The late trend toward overbearing regulation of protest, as Naomi Wolf noted recently, is a startling encroachment: “In 70s America, protest used to be very effective, but in subsequent decades municipalities have sneakily created a web of “overpermiticisation” — requirements that were designed to stifle freedom of assembly and the right to petition government for redress of grievances, both of which are part of our first amendment.”
These complaints aside, the UCPD has made an important point to the protesters’ merit. In a sense, linking arms and refusing a command is much more violent than any baton thrusts to the gut. Here it seems that the UCPD has been brushing up on cultural theory. Consider, for instance, Slovenian philosopher Slavoj Zizek’s “Violence.” In that work, Zizek asks us to expand our perspective in order to see beyond instances of bludgeoning subjective violence, and to look instead at the “contours of the background which generates such outbursts.” Rather than be distracted by the spectacle of the UCPD breaking the ribs of passively resisting students, we ought to consider the other systemic or symbolic violence involved.
So how can linking arms and refusing a police order be construed as violent? Is it not merely an omission of action? Walter Benjamin, in his “Critique of Violence,” contends that a nonaction can indeed be violent. He uses the idea of a general strike to make his point, but it applies equally to last week’s attempted occupation. First, much as with a general strike, there is the typical disagreement on the natural right to act in such a way. As we’ve seen, the occupiers claim a right to assembly that exists naturally, outside of police discretion, while the administration and law enforcement contend that the right to assembly was not intended to be used in this way. Further, a labor strike that is essentially devoid of direct subjective violence is still characteristically violent when it involves things like coercion, extortion or threats. And here, we must admit, those protesters linking arms did indeed exact an injury upon the UCPD.

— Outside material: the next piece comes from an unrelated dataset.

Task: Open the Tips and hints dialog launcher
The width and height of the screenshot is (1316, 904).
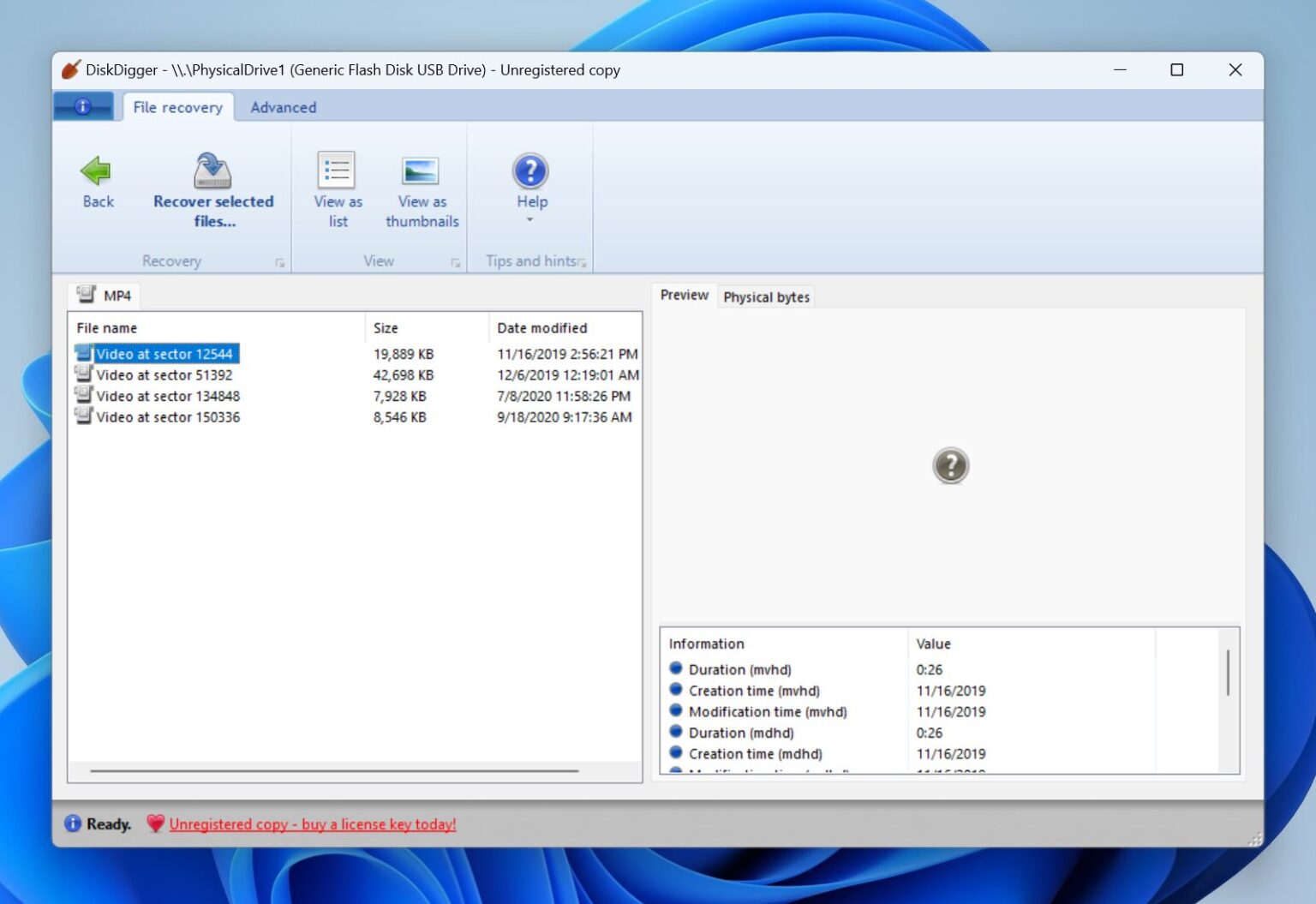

The blow was not to any officer’s ribcage, but to the legitimacy of the department itself. The united and courageous refusal of the occupiers to leave threatened the UCPD’s automatic authority. Certainly, one can argue that this happens at many demonstrations and in all cases of civil disobedience. But here the threat to their authority was more forceful, because it carried the weight of the Occupy movement as a whole, which is fundamentally a rejection of all that we have taken to be self-evident: the inaccessibility of our democracy, the exercise of First Amendment rights only under convenient conditions, the prevailing system of debt relations and severe wealth inequality.

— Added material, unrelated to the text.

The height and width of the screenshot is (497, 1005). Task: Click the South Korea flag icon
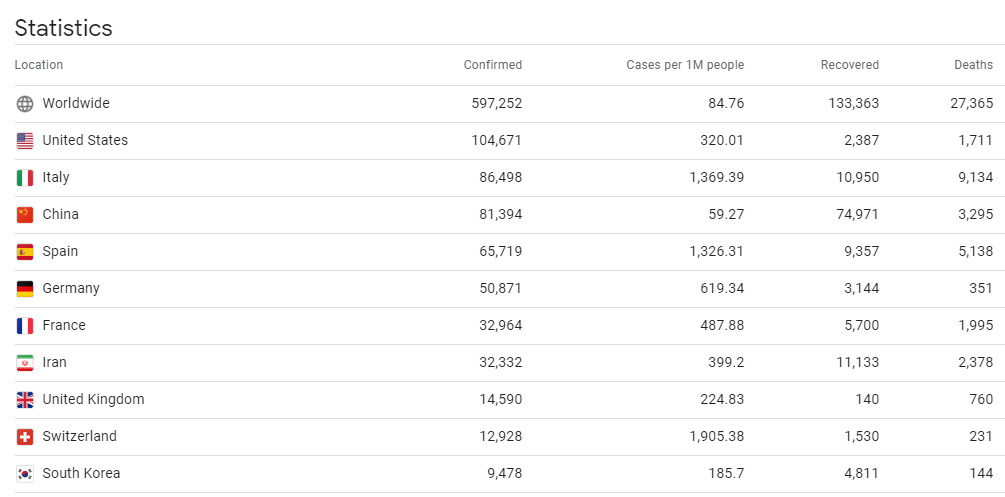point(25,474)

Or perhaps the UCPD is simply blaming the victim. By now it’s clear that the greatest blow to the UCPD’s reputation has come from the spectacle of their direct subjective violence. For in that moment, which has now been immortalized by the media, the department was reduced to a cartoon, to the quintessential authoritarian villain of anarchist kitsch. If the UCPD was formerly anything other than this, then they are absolutely justified in denying that the protest was nonviolent, for they have sustained the gravest injury.